Kartalın yaşı 40'a vardığında pençeleri sertleşir, esnekliğini yitirir ve bu nedenle de beslenmesini sağladığı avlarını kavrayıp tutamaz duruma gelir. Gagası uzar ve göğsüne doğru kıvrılır. Kanatları yaşlanır ve ağırlaşır. Tüyleri kartlaşır ve kalınlaşır. Artık kartalın uçması iyice zorlaşmıştır. Tam da bu noktada kartalın iki seçimi vardır:
- Ya ölümü seçecektir,
- Ya da yeniden doğuşun acılı ve zorlu sürecini göğüsleyecektir.

Bu yeniden doğuş süreci 150 gün kadar sürer. Kartal kendini yeniden var etmeye  karar verirse, önce bir dağın tepesine uçar ve orada bir kaya duvarda, artık uçmasına gerek olmayan bir yerde, yuvasında kalır. Bu uygun yeri bulduktan sonra kartal gagasını sert bir şekilde kayaya vurmaya başlar. En sonunda kartalın gagası yerinden sökülür ve düşer. Kartal bir süre yeni gagasının çıkmasını bekler. Gagası çıktıktan sonra bu yeni gaga ile pençelerini yerinden söker ve çıkarır.
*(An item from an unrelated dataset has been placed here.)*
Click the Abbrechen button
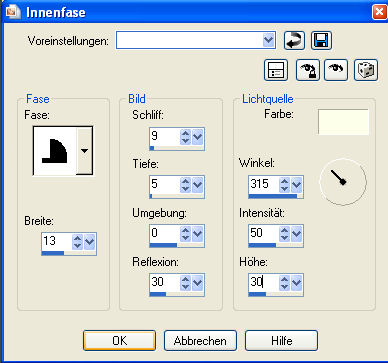388x363 pixels. [200, 341]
Yeni pençeleri çıkınca, kartal bu kez de eski kartlaşmış tüylerini yolmaya başlar. 5 ay sonra kartal, kendisine en az 20 yıl veya daha uzun süreli bir yaşam bağışlayan meşhur yeniden doğuş uçuşunu yapmaya hazır hale gelir.


Biz insanlar da zaman zaman yaşamımızda yeniden doğuş süreci yaşamak zorunda kalırız. Zafer uçuşunu sürdürmek için, bize acı ve mutsuzluk veren eski alışkanlıklarımızdan, davranışlarımızdan, geleneklerimizden ve anılarımızdan kurtulmak zorunda kalabiliriz. Çünkü ancak geçmişin gereksiz safrasından kurtulduğumuzda ve sağlıklı yönde değiştiğimler gözterebildiğimizde, kendimizi yenileyebildiğimizde, deneyimlerimizin yeniden doğuşumuzun getireceği olağanüstü sonuçlarından tam olarak yararlanabiliriz. Bir kartal gibi biraz acı çekmeye, biraz da risk almaya, fakat sonunda mutlu ve sağlıklı bir şekilde yaşama devam etmeye ne dersiniz?